Engineers who are working on the redesigned Saab 9-3 are focused on making it low-cost and versatile. It is being developed on a re-engineered, flexible platform that may also be featured on the next-generation 9-5 sedan and wagon and the second-generation 9-4X crossover, which is set to arrive later this decade.
The next-generation 9-3 is slated to start selling in the fall of 2012. Saab Automobile CEO Jan Ake Jonsson said that since the company will be able to “get as much as [it] can get out of one architecture,” then this is an “excellent solution” for it as a small carmaker.
Jonsson said that Saab will be able to build all of its cars in one plant, cutting the investment in one facility since the components can be shared among different models. Internally, this platform is dubbed as the Phoenix.
The current 9-3 was developed on a front-wheel-drive platform designed by General Motors, which owned Saab at that time. In February 2010, GM sold Saab to Spyker Cars NV.
Last summer, the current-generation Saab 9-5 went on sale. The first-generation 9-4X is expected to start selling in May. Both share GM platforms. If Saab does commit to a decision, it will take five or six years for the 9-5 and 9-4X to switch to the Phoenix platform.
The 'aeromotional' design theme featured on the Saab PhoeniX Concept draws inspiration from the carmaker’s Saab's aviation heritage. This theme also borrows expression from Ursaab prototype designed by aircraft engineers that gave birth to its first generation of cars. At first glance, the Saab PhoeniX Concept seemed to be shaped by the wind as evidenced by its liquid-like skin and a teardrop cabin that resembles a dark ice block erupting from the center of the vehicle’s bodywork.
Running across the hood to the disguised windshield pillars are two prominent ripples. The rear end, meanwhile, is marked by a dark screen seemingly bursting through the outer skin of the rear deck. This tapering form is inspired by the teardrop rear styling of Ursaab, while its 'sawn off', kamm tail hints of the Sonett, which is Saab's first coupé. Up front, LED headlamps are located at the tips, seeming invisible to the naked eye.
These headlamps flank Saab's signature three-port grille, which has been stretched to adhere to the car’s low, frontal styling. A body-colored central wing has been rendered more pronounced. These new grille and hood forms could be some of the styling themes that would be adopted in Saab’s future production cars.
Aerodynamic elements, meanwhile, include roof-mounted 'winglets' that allows the concept to cut into the air as efficiently as possible, redirecting airflow from the sides across the rear deck, thereby helping to reduce lift forces for better stability sans any increase in drag. Fascinatingly, the Saab PhoeniX Concept is specified with butterfly-opening doors for better ingress and egress.

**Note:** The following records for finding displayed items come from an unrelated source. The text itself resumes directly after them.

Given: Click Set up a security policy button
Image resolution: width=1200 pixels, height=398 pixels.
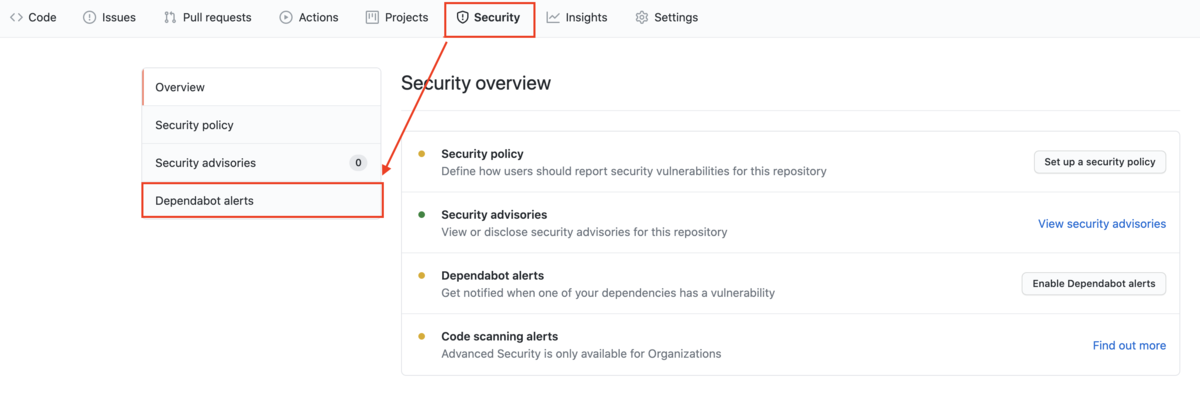Looking at the screenshot, I should 1100,162.
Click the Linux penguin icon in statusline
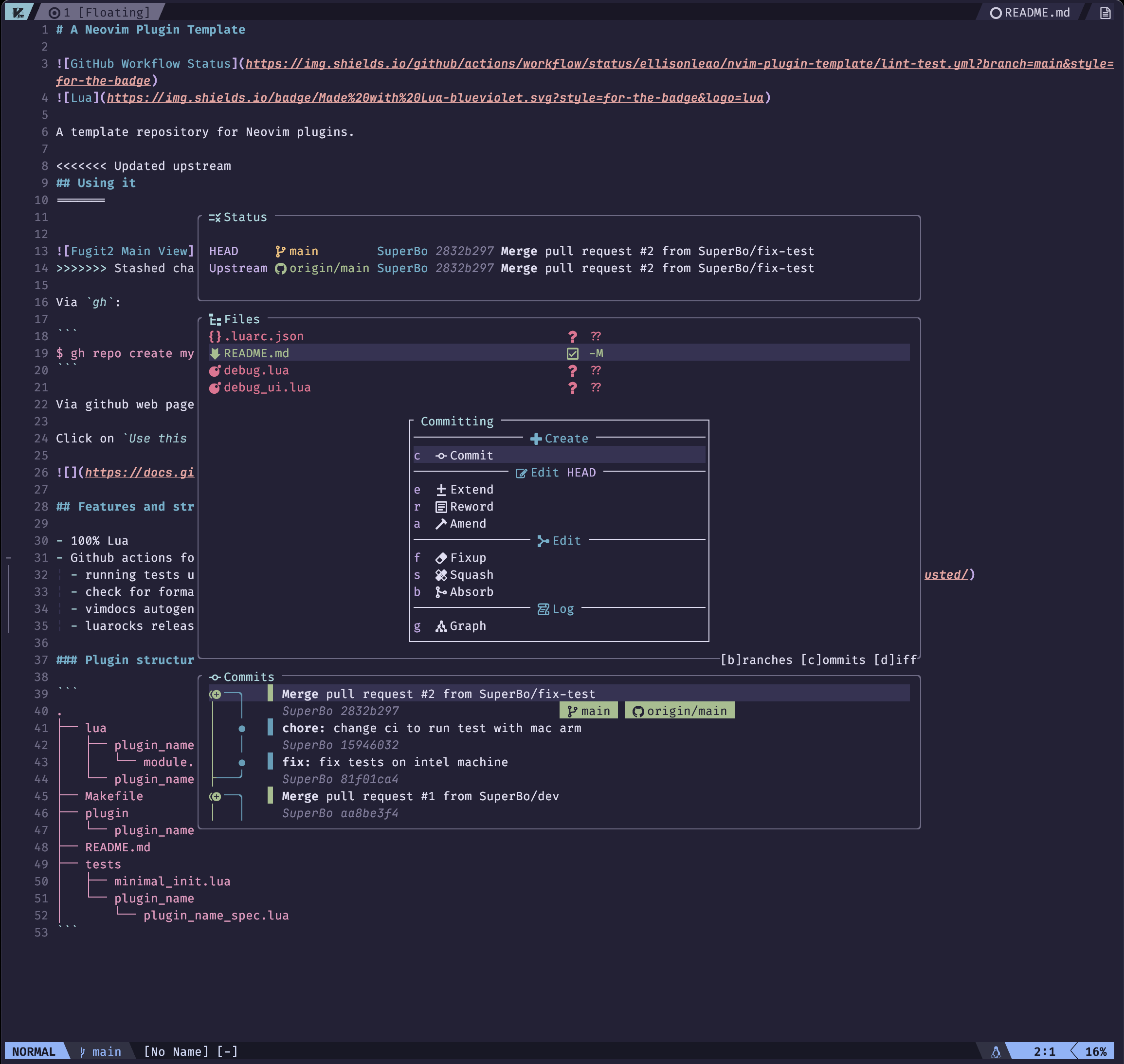This screenshot has height=1064, width=1124. (995, 1052)
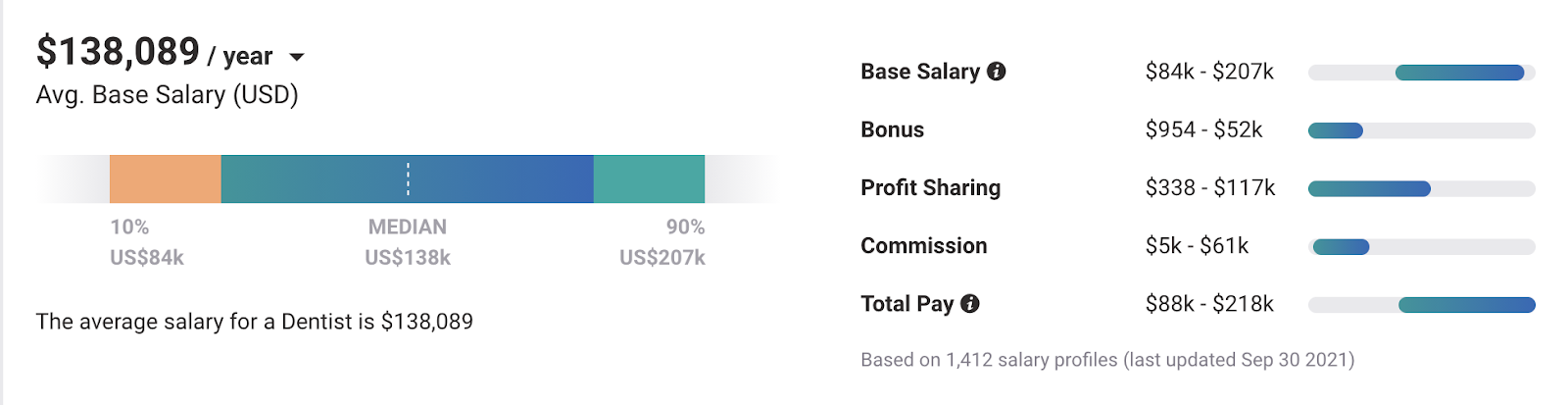Click the $138,089 average salary figure

pos(118,51)
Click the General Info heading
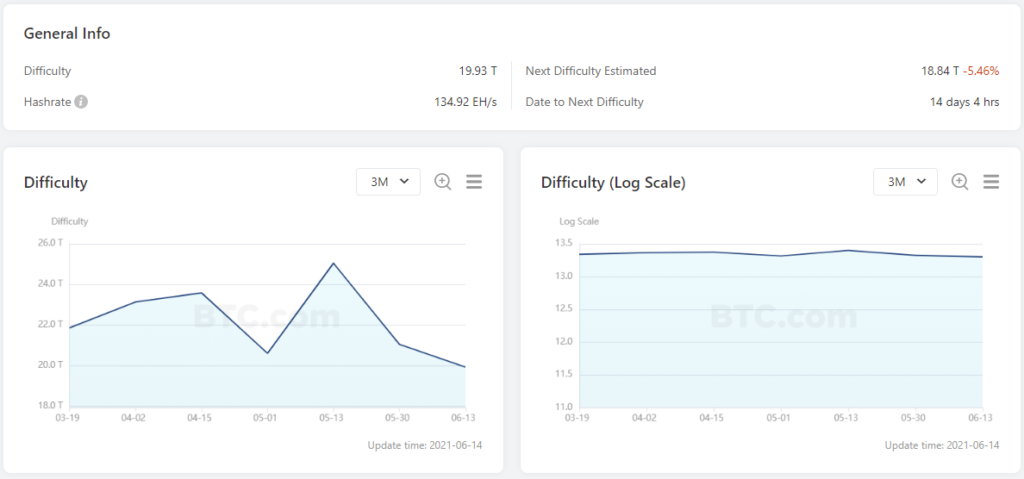The height and width of the screenshot is (479, 1024). pyautogui.click(x=67, y=34)
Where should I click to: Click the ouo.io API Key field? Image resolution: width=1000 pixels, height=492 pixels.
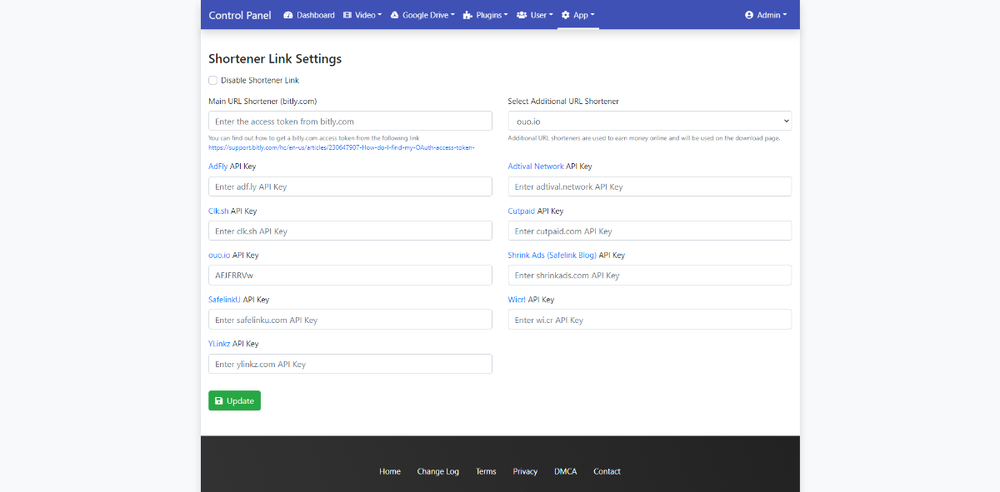tap(350, 275)
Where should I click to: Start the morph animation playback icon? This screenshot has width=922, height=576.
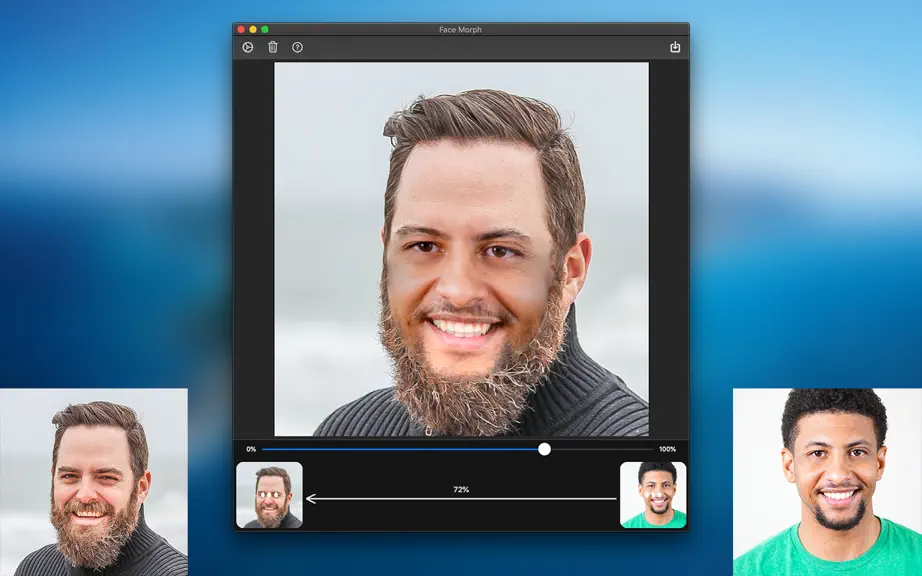click(x=248, y=48)
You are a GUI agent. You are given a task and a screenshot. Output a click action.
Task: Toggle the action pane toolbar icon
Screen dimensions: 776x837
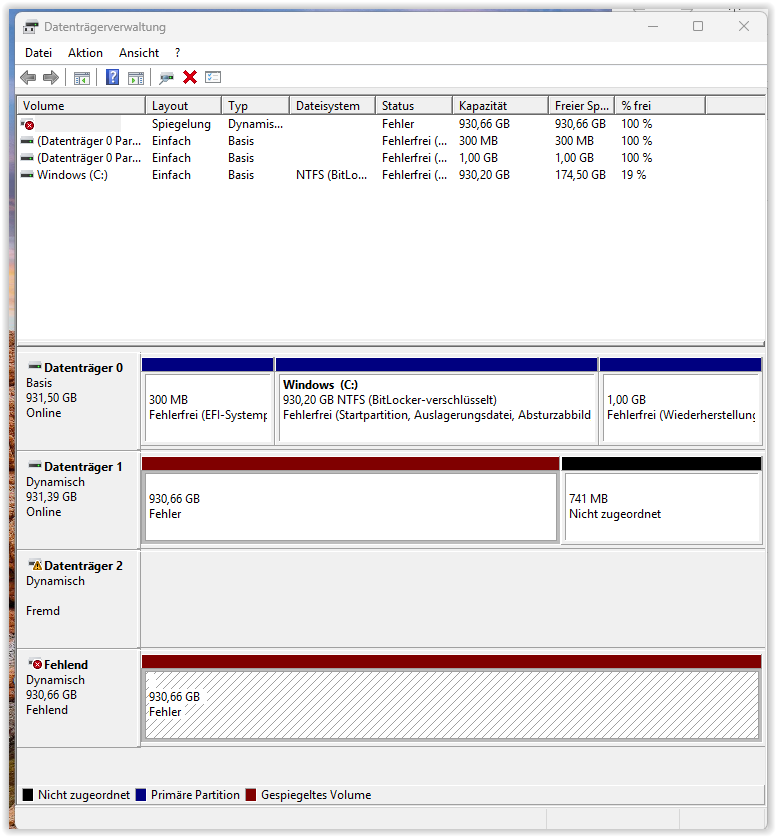(x=136, y=78)
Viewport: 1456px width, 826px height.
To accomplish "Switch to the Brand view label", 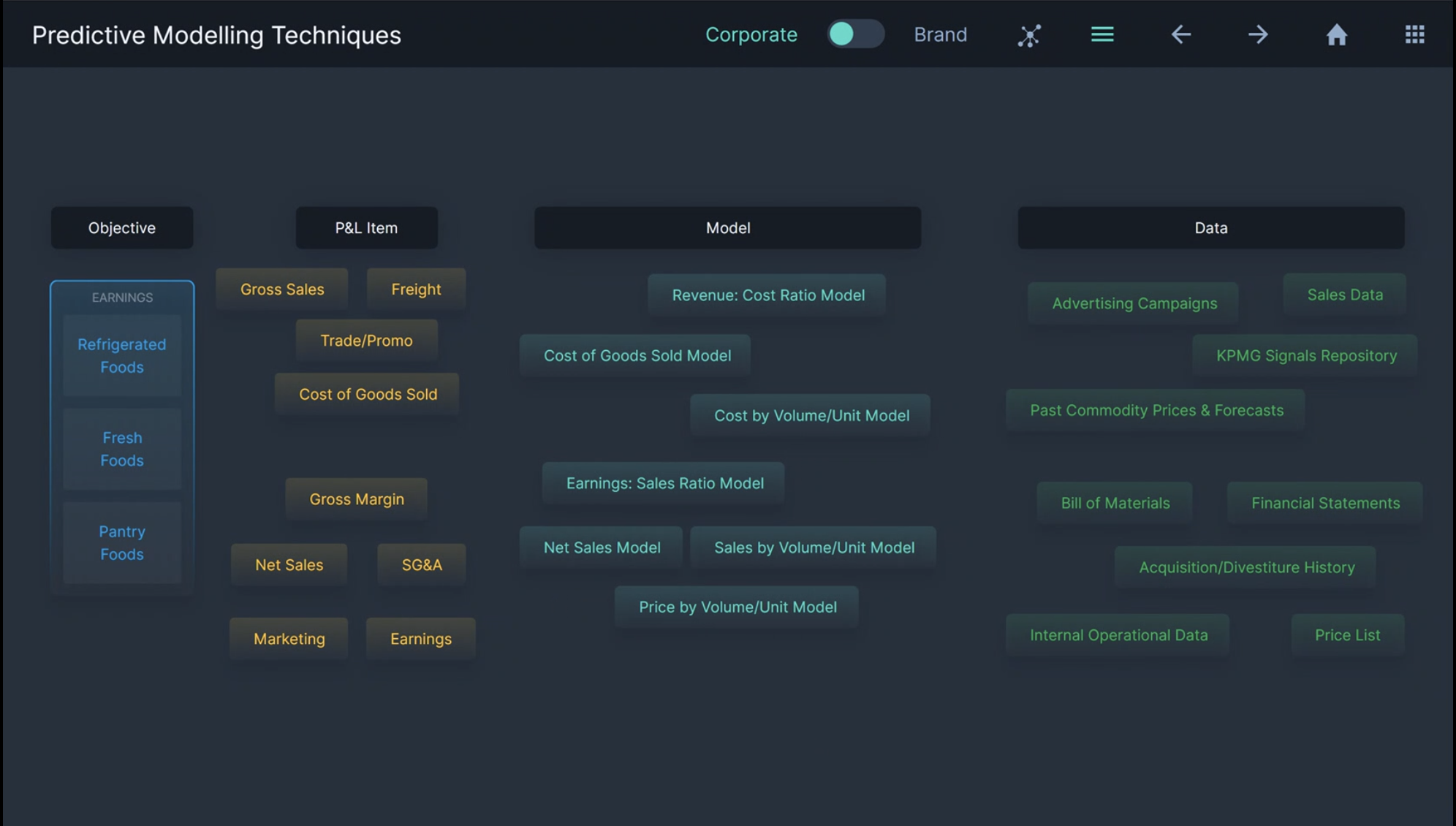I will pos(940,34).
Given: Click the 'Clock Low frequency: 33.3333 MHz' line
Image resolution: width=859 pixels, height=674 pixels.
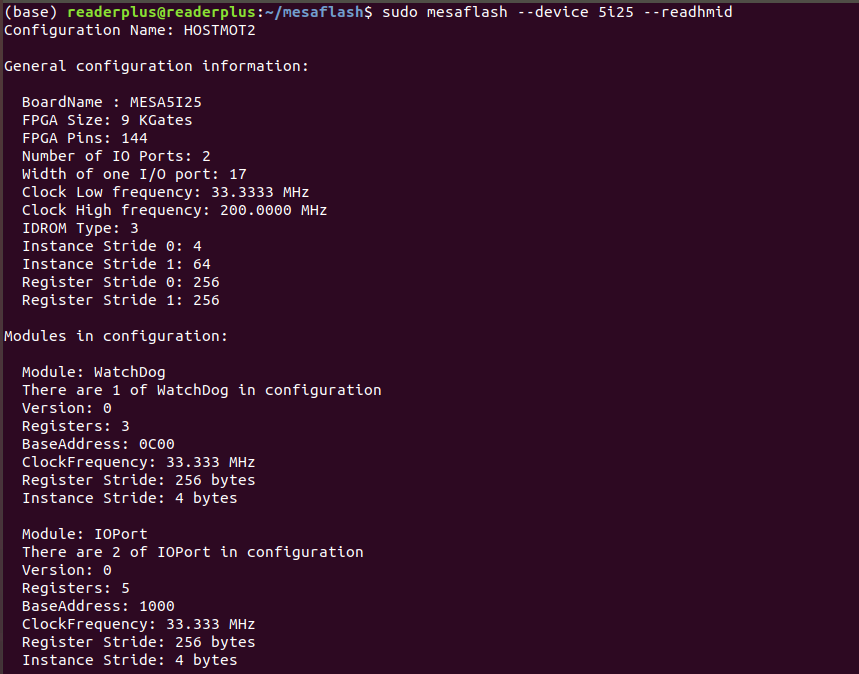Looking at the screenshot, I should (x=165, y=192).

These doors have no visible handles or mirrors that could upset airflow, with small cameras on slim stalks guaranteeing ample rearward vision. Inside, the Saab PhoeniX Concept features a 2+2 cabin layout with a minimalist appearance. The cabin features 'stripped out' feel of a race car, thanks to the shell-like seats as well as metalized interior sections resembling the exposed network of a rollover cage.
Interestingly, the Saab PhoeniX Concept offers a reinterpretation of Saab's traditional, driver-centric instrument layout. Now, a circular pod -- shaped like the afterburner of a jet engine -- is placed in front of the driver presenting data along with the head-up display.
In addition, the vehicle’s eight-inch touch-screen is as accessible to the driver as the steering wheel. Saab's advanced IQon infotainment and communications system is housed in a separate module angled at 45 degrees to the driver. Saab IQon is a vehicle communications platform underpinning Google's Android operating system.
Derived from pioneering 'open innovation' with third-party service providers and applications developers, Saab IQon is basically an embedded computer platform that could link to the Internet as soon as the car's ignition is switched on. Functions like audio and entertainment streaming, on-board music storage and online navigation is accessible through its touchscreen.